Zahra pun menjawab, “Aku sangat-sangat malas hari ini!”
“Kmau selalu malas, malas dan malas. Sebaiknya kamu menghilangkan rasa malas itu.”
“Kamu ini banyak omong! Aku benar-benar malas hari ini. Udahlah! Kerjakan saja tugasmu itu. Pokoknya, aku gak mau!” Zahra menjawab dengan nada marah dan kesal.
Begitu pula Fatimah. Ia juga sangat-sangat tersinggung atas ucapan Zahra yang sangat menyakitkan itu. “Ya udahlah!terserah kamu!” Ujar Fatimah.
“Iya...Iya...!!”
Meskipun Fatimah sangat kesal dengan perlakuan Zahra. Fatimah tetap sabar dan a tidak mau menyakiti perasaan Zahra karena kata-kata Zahra yang ia lontarkan, dan akhirnya Fatimah pun ikhlas mengerjakan tugasnya sendirian tanpa dibantu Zahra. Dan Alhamdulillah semua pekerjaan Fatimah sudah selesai. Ia sadar atas semua kesalahannya. Ia berjanji tidak akan membuat kegaduhan lagi. Karena, jika mendengar orang membaca Al-quran , maka harus menghormatinya. Tiba-tiba, ustadzah menyahutinya, “Iya, itu baru benar namanya Fatimah, yang selalu mengakuii semua kesalahannya,”

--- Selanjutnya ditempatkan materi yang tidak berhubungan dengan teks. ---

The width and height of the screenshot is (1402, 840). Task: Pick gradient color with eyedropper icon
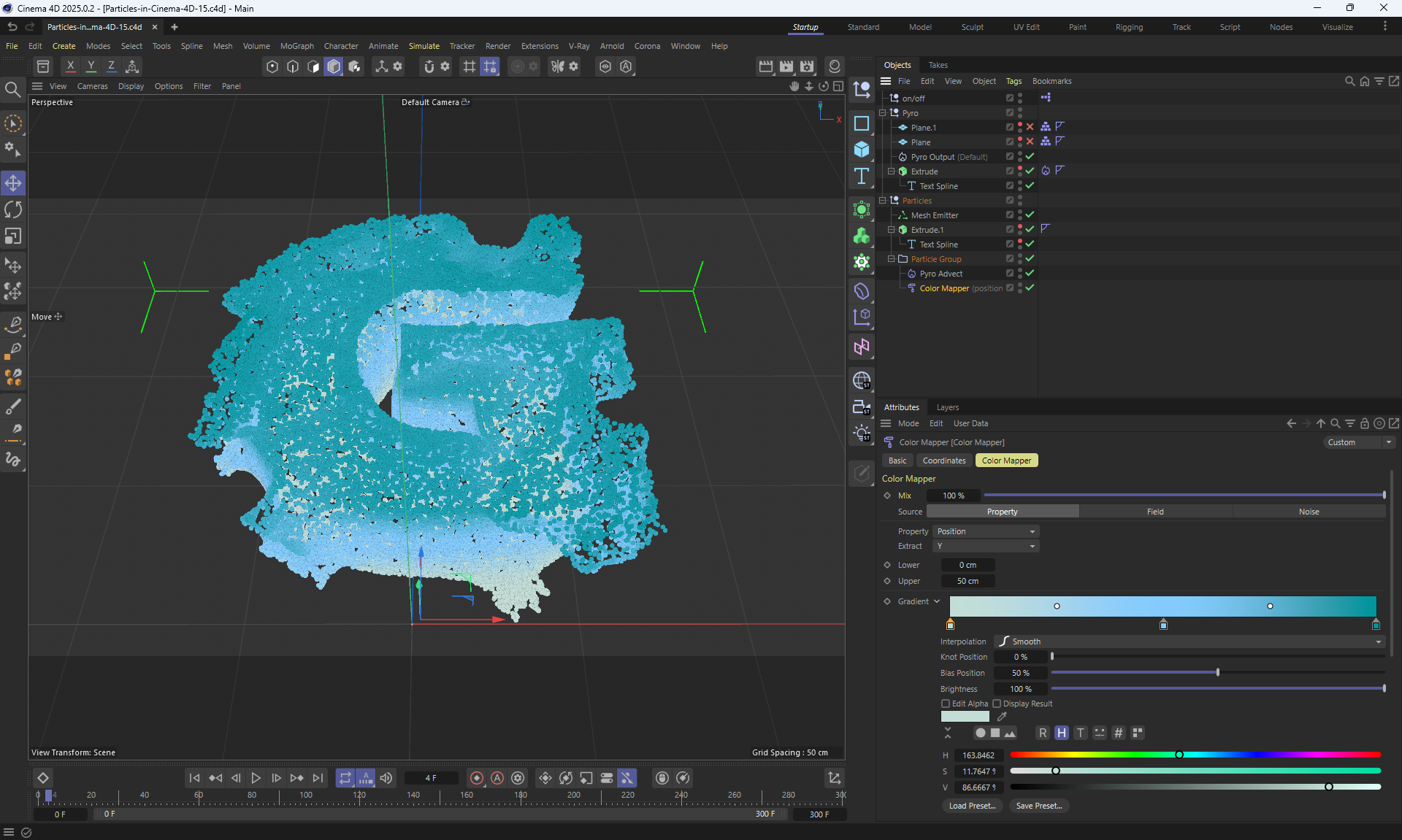click(1002, 717)
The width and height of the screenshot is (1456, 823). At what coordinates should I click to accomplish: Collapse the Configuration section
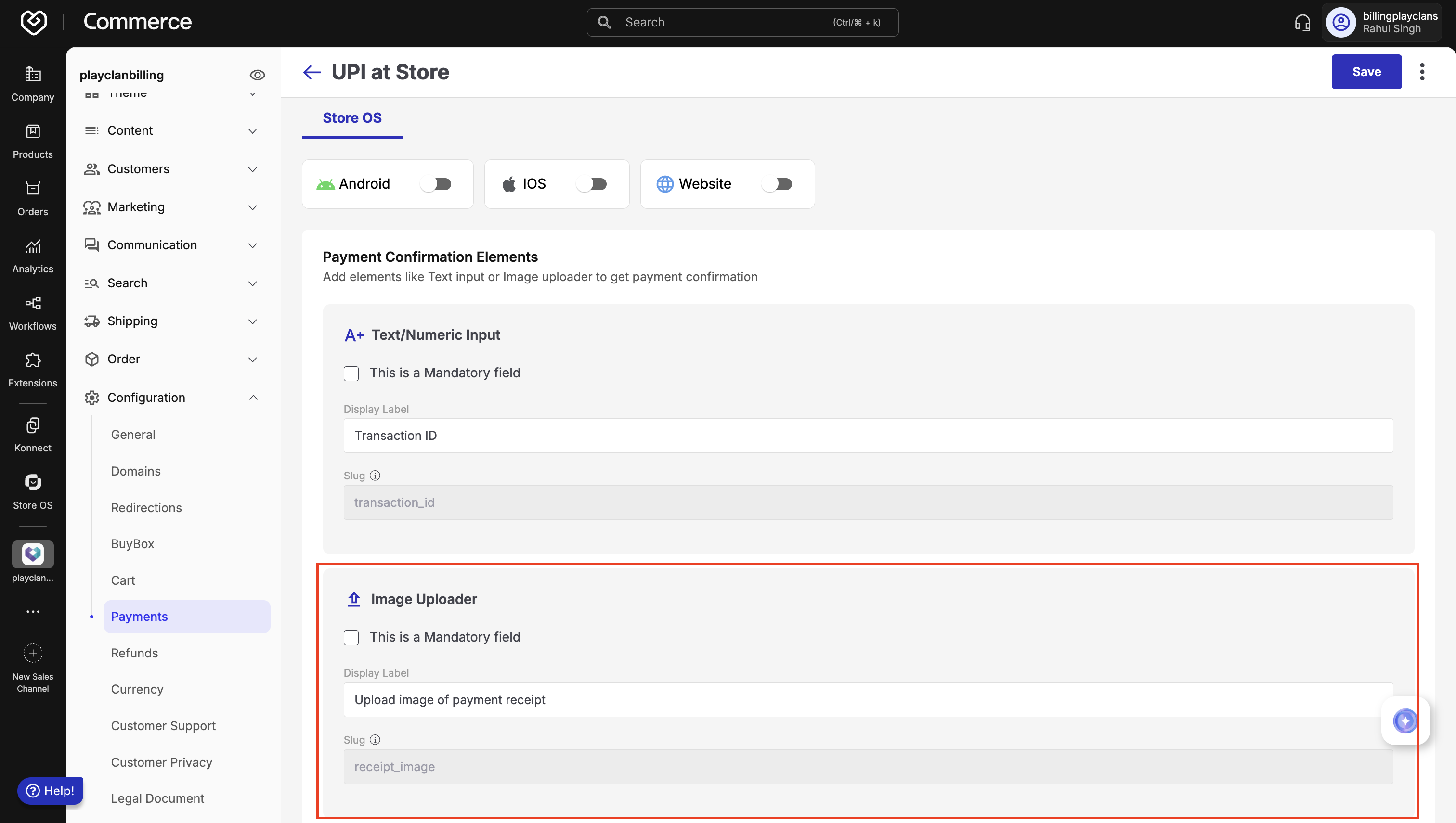253,398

“Ha...Ha...Ha...” semua santri tertawa dan bergembira.
Semua santri pun melanjutkan ngajinya. Sedangnya Zahwa tetap diam membisu dan tidak mau bergabung dengan teman-teman lainnya. Waktu terus berputar dengan cepatnya. Tiba-tiba, bel telah berbunyi dan semua santri pulang ke rumahnya masing-masing. Begitu pun Zahra, ia juga ikut pulang. Nggak terasa matahari pun tenggelam.
Dua hari berikutnya, Zahra mengalami krisis keuangan. Ia tidak mempunyai uang sama sekali. Begitu pula orang tuanya. Ia membutuhkan uang itu untuk membayar les. Sementara semua temannya sudah membayarnya. Karena itu ia teramat malu dengan teman-temannya. Ia ingin segera melinasinya. Zahra pun duduk termangu. Dan dalam hatinya ia berkata, ”Aku ingin meminta bantuan pada Fatimah supaya dipinjami uang. Tetapi, itu semua nggak mungkin. Aku telah menyakiti hati Fatimah. Sekrang aku haru minta bantuan ke siapa?”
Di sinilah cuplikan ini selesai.